Es ist in Afghanistan schon viel wert, wenn Männer zustimmen, dass sich Frauen treffen können. Wir wollten diese Idee aufgreifen, aber mit dem Ziel – falls von den Frauen selbst gewünscht – ein multifunktionales Frauenzentrum zu bauen, in dem Frauen gemeinsam verschiedene Produkte herstellen und evtl. auch den Vertrieb und den Verkauf selbst organisieren bzw. selbst bestimmen könnten. Desweiteren war unsere Idee, in einem solchen Zentrum auch mehrere Räume zur Verfügung zu stellen, um evtl. Schulungen, workshops, etc. stattfinden zu lassen. Ein Zentrum, in dem Frauen sich auch einfach nur untereinander – ohne Beisein der Männer – austauschen könnten. Strom (Solar) und sanitäre Anlagen sollten ebenso zu einem Zentrum gehören. Zielsetzung war, dass ein solches Zentrum auch zentral von allen Frauen genutzt wird und die Frauen eigene Ideen verwirklichen könnten. Aufgrund verheerender Wetterbedingungen konnten wir Ende März/Anfang April kein Treffen mit den Frauen organisieren.
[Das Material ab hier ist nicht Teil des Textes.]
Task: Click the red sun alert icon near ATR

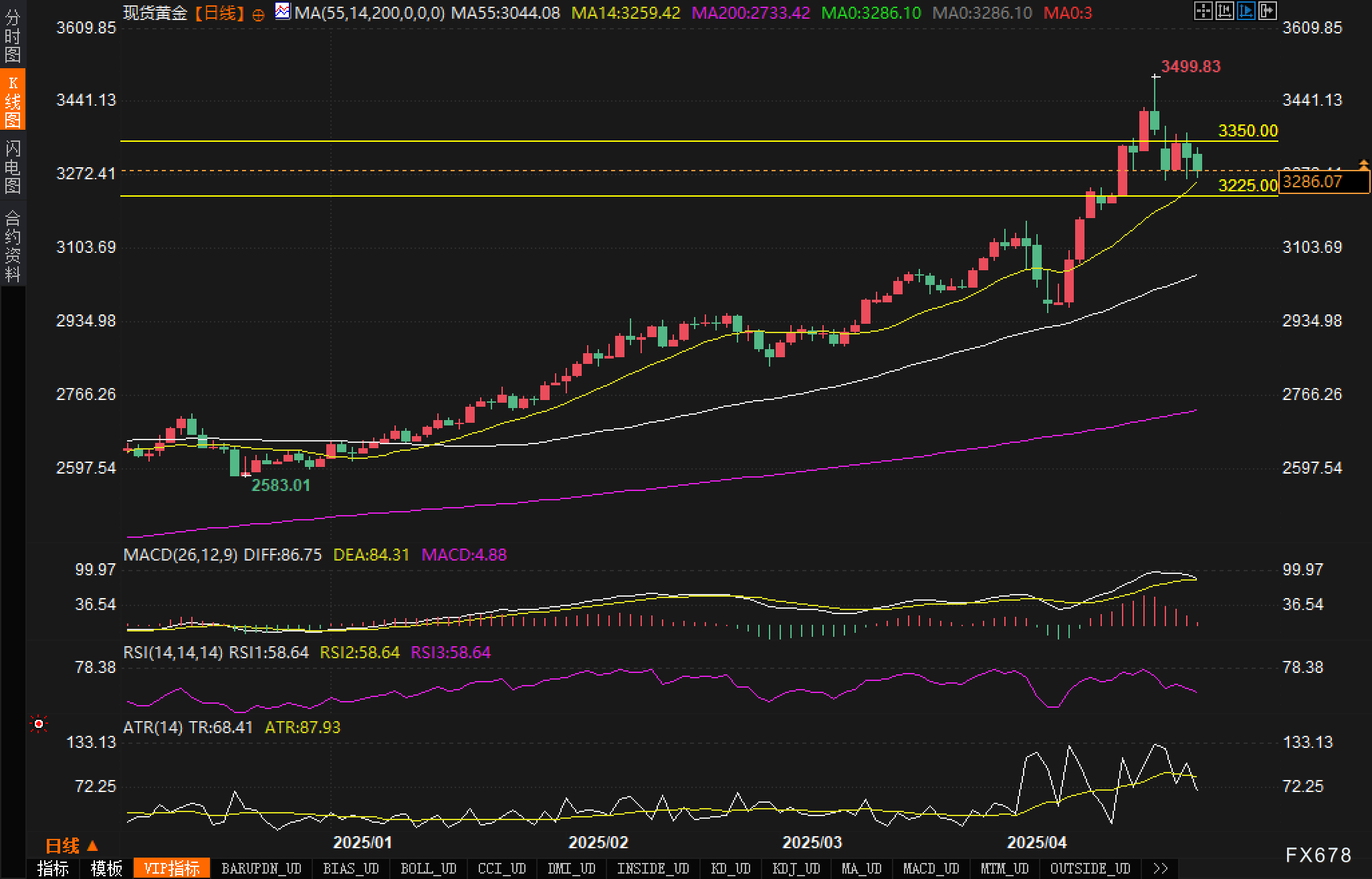Action: click(39, 724)
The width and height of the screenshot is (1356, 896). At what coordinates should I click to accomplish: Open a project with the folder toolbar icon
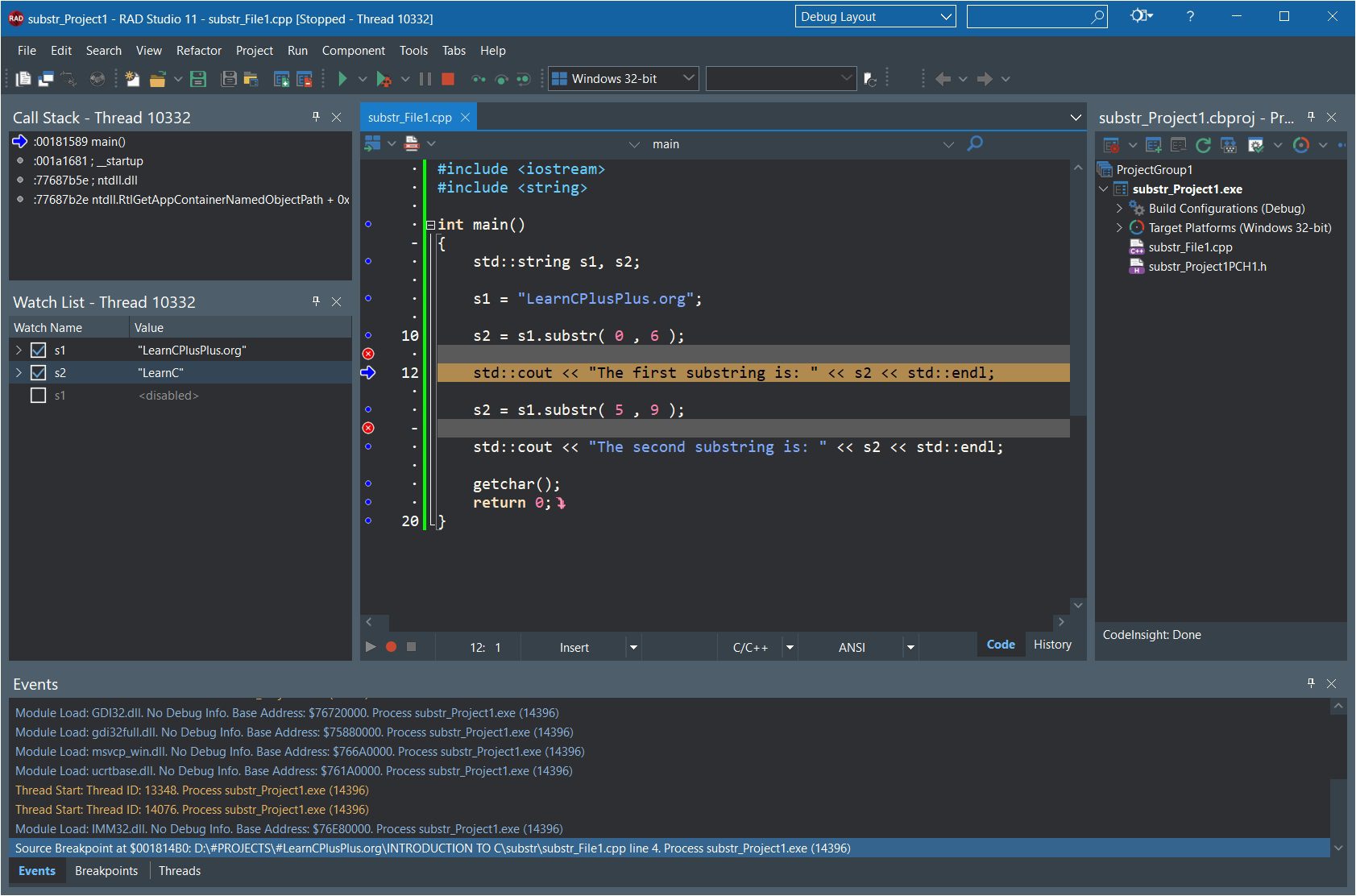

Daher sind mein Bruder und ich erneut Ende Mai 2007 für eine Woche nach Kunduz gereist, um u.a. diese Projektidee mit den Frauen zu besprechen.
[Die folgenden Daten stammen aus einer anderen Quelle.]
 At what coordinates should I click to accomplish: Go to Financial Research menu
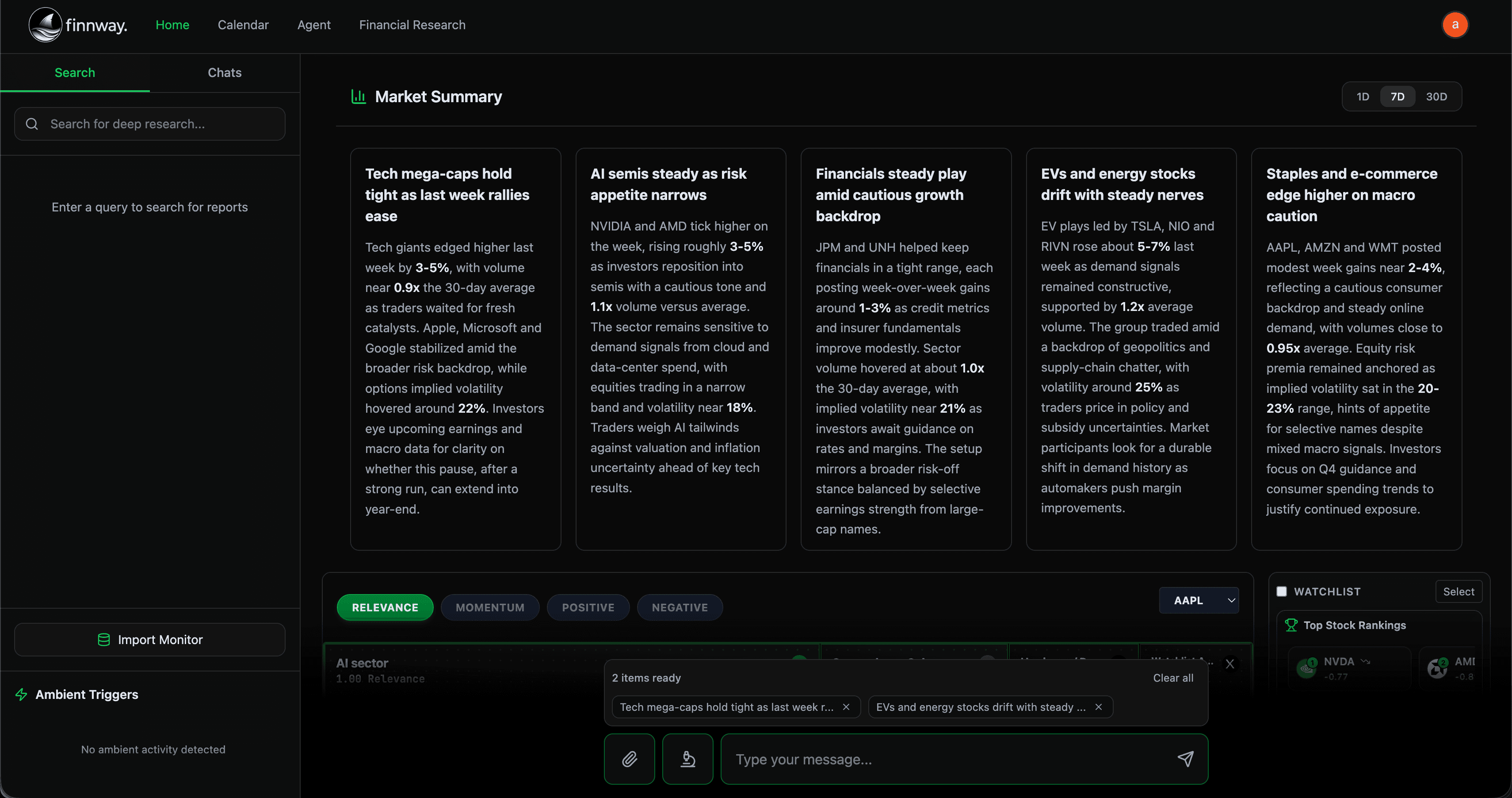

Frauentreffen mit ca. 100 FrauenCirca 100 Frauen, darunter auch diverse junge Mädchen, die zur Schule gehen hatten sich in einem privaten Haus in Char Gul Tepa versammelt, um über die Idee eines Frauenzentrums zu diskutieren.Das Treffen fand mit Hilfe von Aisha Bek, der gewählten Distriktbeauftragten von Qala-e-Zal und Fawziya Yaftali aus Kunduz, die in Kunduz seit 2002 in ihrer NGO (Marwa Cultural Development Organisation) insbesondere Frauenförderungsprogramme realisiert, statt. Angesichts der Vielzahl der Frauen gestaltete sich die Vorstellung der Idee eines Frauenzentrums – warum und wozu – extrem schwierig. Letzen Endes gelang es Aisha Bek, Fawziya und mir gemeinsam die Idee vorzutragen. Fawziya versuchte auch festzuhalten, aus welchen Dörfern die Frauen waren. Das Einzugsgebiet umfasst 10 Dörfer im Distrikt Qala-e-Zal, die sich in einem Abstand von etwa fünf Kilometern aneinanderreihen. In der Mitte liegt AqTepa, eine kleinere Stadt mit der Distriktverwaltung und Polizei. Die Mehrheit der Frauen war aus Char Gul Tepa, einige aus AqTepa, insgesamt waren Frauen aus acht verschiedenen Dörfern anwesend.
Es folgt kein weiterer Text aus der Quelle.